Nano Serverに必要なライセンスとサポートポリシー

 Nano ServerはWindows Server 2016のStandard EditionもしくはDatacenter Editionに対する展開オプションの1つとして提供される(Server Coreなどと同じ)。またNano Serverは年に2〜3回程度、定期的に機能が更新される「CBB(Current Branch for Business)リリース」として提供されるので、ソフトウェアアシュアランス契約が必要となっている。同じ機能を数年間使い続けられる「LTSB(Long Term Servicing Branch)」としては提供されない。

Nano Serverのインストール/構成変更

 Nano ServerにはGUIのインストーラは用意されておらず、ベースとなるイメージ(Windows Server 2016のインストール用DVD中に含まれている)から手動でインストールする必要がある。

 具体的な方法は今後別TIPSで解説するが、簡単に述べておくと、PowerShellのスクリプトなどを使って、ベースイメージからカスタマイズしたVHD/VHDXファイルを作成する。起動したいアプリケーションなどがあるなら、この仮想ファイル中にあらかじめ組み込んでおく。そして、完成した仮想ファイルを使ってシステム(もしくは仮想マシン)を起動するようにセットアップする。

Nano Serverの管理

 Nano Serverの管理は、基本的には全てリモートから行うことになっている。ログオン画面はないので、コンソールからログオンして管理するといったことはできない。

 リモートからPowerShellを使って管理する以外にも、サーバマネージャや(Hyper-V機能をインストールしている場合は)Hyper-V管理ツールなどで接続して操作することもできる。

Nano Serverの管理の例
Nano Serverの管理の例
これは、リモートからPowerShellで接続して管理・操作しているところ。Nano Serverに直接ログオンして操作することはできない。
  (1)リモート接続して管理する。
  (2)Nano ServerのC:のルートフォルダ。Server Coreと変わらないが、フォルダーの中のファイル数はかなり少なくなっている。
  (3)実行中のプロセスの一覧。Server Coreなどと比較すると、wininitを始め、いくつか少なくなっている。
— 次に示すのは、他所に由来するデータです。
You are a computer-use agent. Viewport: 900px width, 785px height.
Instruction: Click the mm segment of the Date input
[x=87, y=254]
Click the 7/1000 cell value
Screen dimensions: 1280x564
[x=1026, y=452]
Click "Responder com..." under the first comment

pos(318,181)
 Nano Serverをインストールすると、次のような回復コンソールが利用できる。ただし、これはネットワークやファイアウォールの設定などを行うための、最低限のメンテナンス用の画面である。ここにログオンして作業することはできない。

Nano Serverの回復コンソール画面
Nano Serverの回復コンソール画面
ログオン画面ではないが、Nano Serverを実行中のシステムにはこのような回復コンソール画面(Recover Console画面)が利用できる。システムの再起動やネットワークの設定(静的IPアドレスを割り当てるか、DHCPを使うように設定できる)とリセット、ファイアウォールの設定が行える。